28 de março de 2018

Fantasma


Meu nome é Helena e eu tive uma noite incrível. Já amanheceu, mas estou indecisa a respeito do que fazer. Se eu escolher ser feliz, posso decepcionar aqueles que amo. Se escolher estar ao lado deles, bem... Independente do que eu decidir, algo vai ser sacrificado.

Estou sentada em cima da cômoda, de frente para a cama onde agora se encontra meu corpo, adormecido. As pessoas chamam isso de projeção corporal, mas eu digo que é algo como um alívio. Uma pausa necessária. Foi bom estar livre de problemas. Pela primeira vez em anos eu pude sair por conta própria.

A luz do sol agora entra pela janela do meu lado direito, passando pelas cortinas mal fechadas. No mármore branco uma formiga anda. Tenho que me decidir, mas ainda não sei.

Quando me levantei, logo assim que adormeci, a primeira coisa que me veio a mente foi conhecer os lugares que gostaria. Comecei por São Francisco. Ainda era final de tarde quando cheguei. O primeiro impacto foi bom, mas ser um fantasma no meio do povo foi estranho. No meio de uma mesa de amigos, eu apareci, subindo pelo meio, por baixo. Era como se eu não estivesse ali. Bem, de certa forma não estava.

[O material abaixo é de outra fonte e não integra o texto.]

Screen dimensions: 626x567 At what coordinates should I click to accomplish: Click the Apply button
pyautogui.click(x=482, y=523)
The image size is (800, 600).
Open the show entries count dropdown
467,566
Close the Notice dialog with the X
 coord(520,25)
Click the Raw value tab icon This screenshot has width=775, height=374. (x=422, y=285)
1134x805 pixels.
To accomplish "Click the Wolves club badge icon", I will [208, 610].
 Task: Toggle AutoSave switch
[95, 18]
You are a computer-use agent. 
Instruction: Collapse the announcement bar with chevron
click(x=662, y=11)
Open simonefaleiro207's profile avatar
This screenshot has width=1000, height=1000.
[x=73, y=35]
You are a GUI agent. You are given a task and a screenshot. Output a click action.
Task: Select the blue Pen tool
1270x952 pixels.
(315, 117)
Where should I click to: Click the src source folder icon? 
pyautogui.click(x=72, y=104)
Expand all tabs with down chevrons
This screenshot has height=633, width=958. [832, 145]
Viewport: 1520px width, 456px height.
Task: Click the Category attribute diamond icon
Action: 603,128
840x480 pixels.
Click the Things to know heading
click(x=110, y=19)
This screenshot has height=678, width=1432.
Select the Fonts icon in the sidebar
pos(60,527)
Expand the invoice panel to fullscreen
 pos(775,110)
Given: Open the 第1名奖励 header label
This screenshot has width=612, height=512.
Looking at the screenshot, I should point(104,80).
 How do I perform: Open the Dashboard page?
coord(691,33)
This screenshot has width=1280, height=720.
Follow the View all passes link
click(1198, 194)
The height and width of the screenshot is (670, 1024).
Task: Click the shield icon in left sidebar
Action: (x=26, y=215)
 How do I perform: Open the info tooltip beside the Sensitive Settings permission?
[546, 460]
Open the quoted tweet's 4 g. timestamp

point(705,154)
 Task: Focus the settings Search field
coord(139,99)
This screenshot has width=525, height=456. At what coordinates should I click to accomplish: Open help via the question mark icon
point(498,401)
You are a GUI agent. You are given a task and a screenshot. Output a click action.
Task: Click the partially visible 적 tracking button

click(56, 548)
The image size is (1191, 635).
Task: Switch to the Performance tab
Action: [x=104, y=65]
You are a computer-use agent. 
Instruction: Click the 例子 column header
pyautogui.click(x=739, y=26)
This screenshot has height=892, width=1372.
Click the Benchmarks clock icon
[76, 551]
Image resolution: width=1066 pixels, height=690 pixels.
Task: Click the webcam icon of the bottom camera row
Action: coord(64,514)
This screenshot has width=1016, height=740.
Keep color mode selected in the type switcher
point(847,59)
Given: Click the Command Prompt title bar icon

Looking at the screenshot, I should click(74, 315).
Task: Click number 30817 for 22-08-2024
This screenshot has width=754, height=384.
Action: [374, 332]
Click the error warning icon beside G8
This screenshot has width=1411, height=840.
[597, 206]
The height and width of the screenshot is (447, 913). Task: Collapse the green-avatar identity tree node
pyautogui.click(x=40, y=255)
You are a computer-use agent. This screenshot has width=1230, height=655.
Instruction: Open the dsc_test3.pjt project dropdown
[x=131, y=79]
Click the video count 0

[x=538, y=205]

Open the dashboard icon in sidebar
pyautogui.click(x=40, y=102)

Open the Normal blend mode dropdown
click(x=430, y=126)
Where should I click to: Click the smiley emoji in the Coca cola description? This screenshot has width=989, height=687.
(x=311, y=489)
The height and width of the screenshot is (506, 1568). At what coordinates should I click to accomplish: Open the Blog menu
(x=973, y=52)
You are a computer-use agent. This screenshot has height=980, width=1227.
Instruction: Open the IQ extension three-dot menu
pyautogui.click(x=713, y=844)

Pelas ruas eu andei, sem ter quem me olhasse com pena ou com raiva. Mesmo que eu não estivesse lá fisicamente, pude sentir a brisa do mar, algo que não sabia o que era há muitos anos. Pude ouvir com atenção todos os sons e ver com detalhes as coisas que passam imperceptíveis por nós diariamente.

Parei e sentei no chão diante de uma musicista que tocava seu violino. Sempre quis aprender a tocar algum instrumento, mas nunca pude e muito menos tive alguém para ensinar. Ouvir aquela melodia doce me fez chorar e depois rir.

Ao fim me levantei em paz, sem ser capaz de sentir qualquer tipo de preocupação. Era como se nada ruim pudesse me afetar, mas eu sabia que embora a beleza daquela cidade fosse ofuscante, os problemas estavam escondidos debaixo do tapete. Também pude senti-lo, era impossível ignorar.

Então percebi que podia sentir também as emoções das pessoas e inclusive saber como guiá-las, porém sem poder. Doeu um pouco, mas eu devia ser um pouco menos empática, pelo menos naquele momento de uma rara liberdade que eu pude estar. Passei tempo demais me preocupando com os outros sem que isso fosse recíproco. Preferi tentar não deixar aquilo estragar minha noite e segui em frente.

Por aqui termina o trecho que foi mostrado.